Und das Ziel der Amerikaner muss es sein, eine 800-fache Überlebenschance zu haben. Der Grund ist einfach: Die Amerikaner sind besser vorbereitet. So wie die Chilenen besser vorbereitet waren als die Haitianer."

Aber wie gut sind die USA wirklich vorbereitet? Zwar unterliegen Neubauten in Kalifornien äußerst strengen Vorschriften, was die Bauweise angeht, und auch finden jedes Jahr umfangreiche Übungen statt, die die Bevölkerung miteinschließen. Aber wie sieht es mit den alten Gebäuden und Brücken aus?

Macia McNutt rät, sich die amerikanische Infrastruktur besonders genau anzuschauen, denn bei dem Erdbeben von 1989 in San Francisco - dem Loma Preator Beben - haben einstürzende Autobahnzubringer viele Todesopfer gefordert. Und es geht schließlich nicht nur um das Todesrisiko, sondern auch um die wirtschaftliche Krise in den Tagen, Wochen und Monaten danach. Die Wirtschaft leidet, wenn wir unser Transportsystem nicht wieder auf die Beine stellen. Wir sollten daher erfassen, wie solide unsere Brücken und Autobahnen sind. Angesichts des Schadens, den ein großes Erdbeben auslösen kann.

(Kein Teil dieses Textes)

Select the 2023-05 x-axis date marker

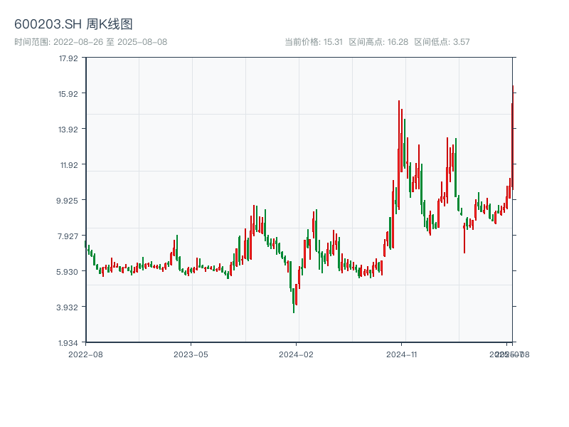pyautogui.click(x=191, y=354)
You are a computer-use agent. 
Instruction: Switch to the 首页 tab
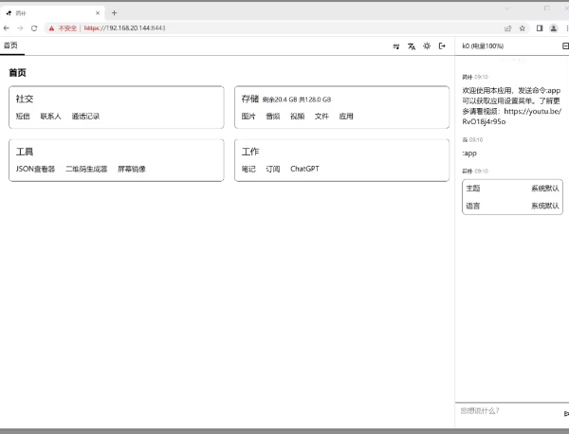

Und Ross Stein vom Geological Survey fügt hinzu.

"Allein die Feuergefahr steigt, wenn die Wasserleitungen platzen. Das große Erdbeben von San Francisco war in Wirklichkeit ein großes Feuer von San Francisco, denn es gab kein Wasser, um das Feuer zu löschen. Und das gleiche kann morgen bei einem Erdbeben passieren."